The first funeral was for a 15-year-old boy who died when he hit his head on the bottom of my apartment pool. What horrible bad luck! Although diving is prohibited in our pool, people do it all the time, and I have never known anyone to hit their head on the bottom. But even more bad luck is the fact that no one noticed him on the bottom of the pool for several minutes. The incident reminds me of the young Irish boy Sean dying in Lonesome Dove because a fluky incident with some water moccasins. Gus McCrae’s words of wisdom – “He was an unlucky young sprout,” and later, “Life is short. Shorter for some than for others.”

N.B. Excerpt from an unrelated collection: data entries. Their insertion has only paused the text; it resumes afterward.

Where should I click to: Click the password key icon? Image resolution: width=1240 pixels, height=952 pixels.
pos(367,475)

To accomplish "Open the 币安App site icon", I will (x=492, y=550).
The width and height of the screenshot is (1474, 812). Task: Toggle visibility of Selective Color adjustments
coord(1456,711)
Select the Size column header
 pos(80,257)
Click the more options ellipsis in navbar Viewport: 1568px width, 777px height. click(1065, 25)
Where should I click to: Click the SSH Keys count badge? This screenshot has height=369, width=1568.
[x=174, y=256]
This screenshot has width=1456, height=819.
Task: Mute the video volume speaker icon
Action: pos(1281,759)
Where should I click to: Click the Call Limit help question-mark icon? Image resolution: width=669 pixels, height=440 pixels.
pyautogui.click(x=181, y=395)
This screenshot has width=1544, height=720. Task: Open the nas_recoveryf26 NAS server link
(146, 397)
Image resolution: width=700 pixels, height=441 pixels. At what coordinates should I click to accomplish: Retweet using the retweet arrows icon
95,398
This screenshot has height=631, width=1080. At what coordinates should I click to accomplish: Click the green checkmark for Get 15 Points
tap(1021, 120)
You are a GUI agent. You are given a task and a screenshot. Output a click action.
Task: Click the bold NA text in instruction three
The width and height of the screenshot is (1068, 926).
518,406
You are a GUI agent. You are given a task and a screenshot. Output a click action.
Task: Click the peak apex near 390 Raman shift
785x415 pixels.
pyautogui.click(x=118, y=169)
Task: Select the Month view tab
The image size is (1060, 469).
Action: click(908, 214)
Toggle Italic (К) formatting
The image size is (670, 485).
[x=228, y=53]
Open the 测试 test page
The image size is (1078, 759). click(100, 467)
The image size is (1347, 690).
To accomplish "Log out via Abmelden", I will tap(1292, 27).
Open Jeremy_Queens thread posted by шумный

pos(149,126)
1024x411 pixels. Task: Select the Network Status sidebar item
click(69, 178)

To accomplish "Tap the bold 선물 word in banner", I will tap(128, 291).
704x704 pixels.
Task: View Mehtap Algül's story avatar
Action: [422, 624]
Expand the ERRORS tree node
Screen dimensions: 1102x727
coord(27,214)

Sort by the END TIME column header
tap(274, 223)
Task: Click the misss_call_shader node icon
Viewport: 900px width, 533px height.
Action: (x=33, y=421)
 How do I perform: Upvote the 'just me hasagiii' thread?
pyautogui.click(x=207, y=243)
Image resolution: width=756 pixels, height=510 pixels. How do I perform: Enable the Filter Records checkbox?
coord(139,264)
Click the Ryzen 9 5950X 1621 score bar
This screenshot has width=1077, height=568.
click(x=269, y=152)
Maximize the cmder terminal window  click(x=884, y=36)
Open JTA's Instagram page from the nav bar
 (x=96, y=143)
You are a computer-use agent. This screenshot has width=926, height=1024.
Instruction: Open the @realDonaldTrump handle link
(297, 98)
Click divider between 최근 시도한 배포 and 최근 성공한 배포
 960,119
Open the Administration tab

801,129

The second funeral was for a 28-year-old young man who was one of my son Tommy’s best friends since high school. Tommy told me that the kid took his own life, and during the memorial service, there were a couple of mentions of depression. Following the service, Tommy told me the young man was having some financial problems since realizing that he couldn’t make a living in music. Plus, there was a problematic girlfriend.

I was not surprised to learn that there were financial and relationship issues behind this depression. In fact, more than two years ago, I wrote the following to a friend who is on the Texas Board of Education:

  • I suspect that there already are classes to help kids make intelligent financial decisions.  If there aren’t, there should be.  I would be surprised, however, if there are classes to help kids in making relationship decisions, and I can’t think of anything that would improve their lives and help them avoid mistakes more than a class on developing and maintaining good relationships and avoiding or ending toxic onesOne of the goals of a high school education should be to prepare our kids for a productive and satisfying life. And making good decisions, especially concerning money and personal relationships could serve as a cornerstone.”

Reminds me of the folk song, “Where Have All the Flowers Gone.”  RIP, Brandon.